Deploying Pretrained Custom Keras Model Using Amazon Sagemaker

This guide may differ on different on the newest versions of sagemaker sdk and tensorflow at the time of writing the latest tensorflow version is 2.5 since only tensorflow 2.1.0 had solid support and compatability in deployments tensorflow 2.1.0 will be used in here.


You can find the jupyter notebook related to this in here which explains step by steps to follow

Getting Things Ready - Things to note

Versions in use

  • Tensorflow 2.1.0
  • Sagemaker SDK 2.52.1

Training the custom Model

Here in the notebook, we’ll use inbuilt functions in keras to simplify and easily carry out training.

So, I will make a small classifier to identify cats and dogs.

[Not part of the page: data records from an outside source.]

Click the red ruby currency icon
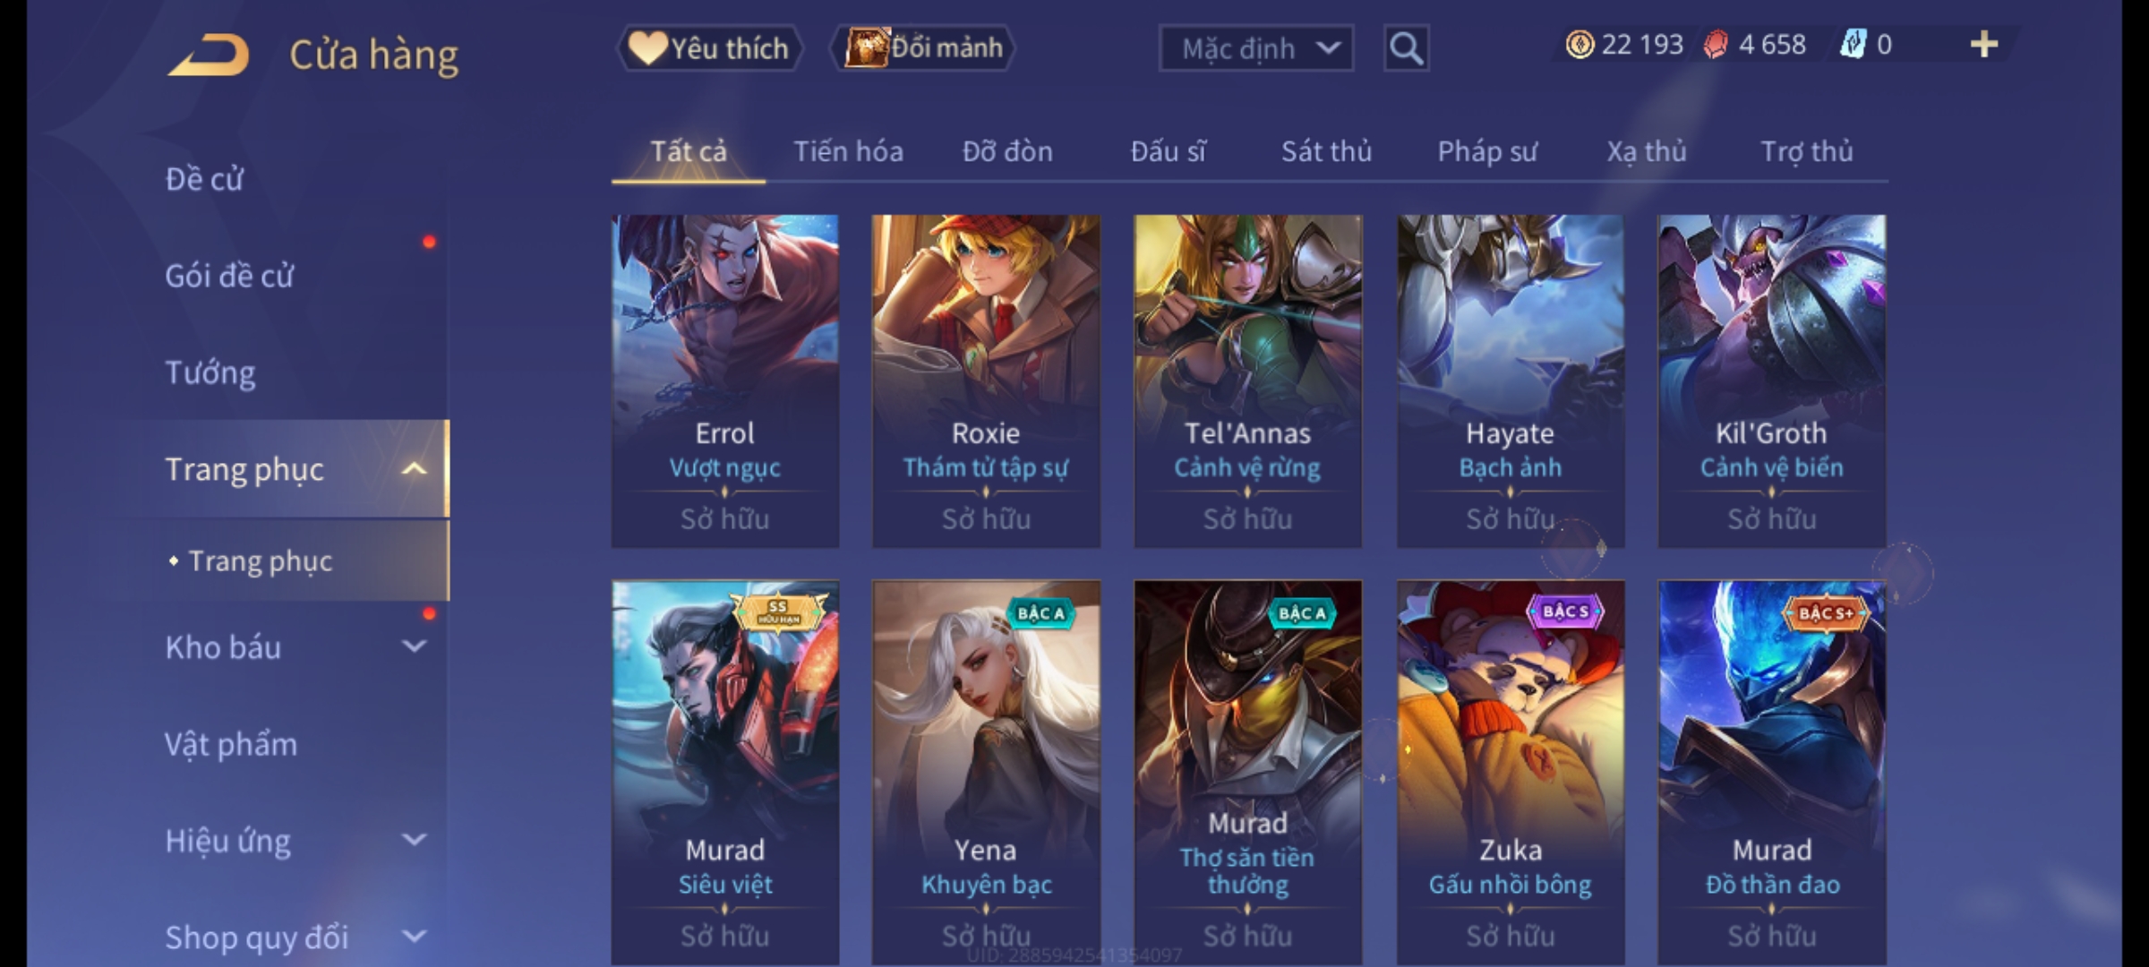 (x=1716, y=45)
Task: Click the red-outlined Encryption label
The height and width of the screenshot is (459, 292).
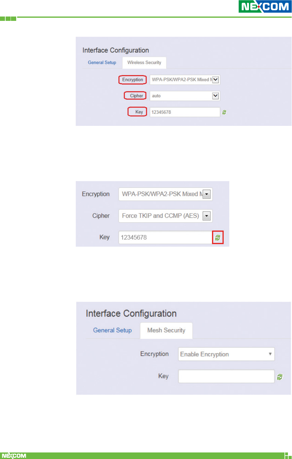Action: coord(132,80)
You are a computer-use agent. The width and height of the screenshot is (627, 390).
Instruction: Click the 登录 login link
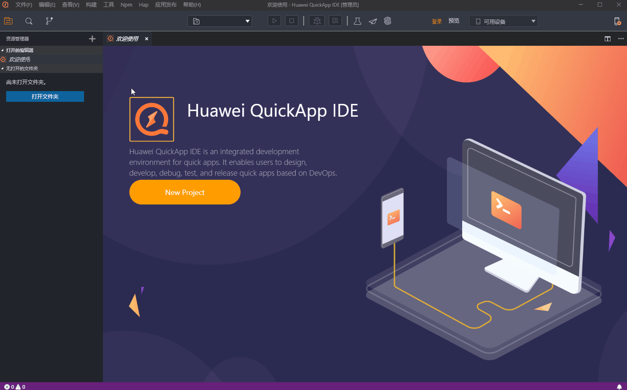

Usually, the 1st thing I’ll check is what data i have and in what format they are in, so as the 1st step in here. I’ll be collecting data of different cats and dogs and will be adding them into two folders cat and dog separately.

+-- notebook.ipynb
+-- data/
|   +-- train/
|       +-- cat/
|       +-- dog/

Then we’ll be loading these images using keras ImageDataGenerator. Here we can split data into training and validation sets using validation_split option in ImageDataGenerator of keras. I’ll be separating training and validation images as 80% and 20% respectively. (validation_split=0.2)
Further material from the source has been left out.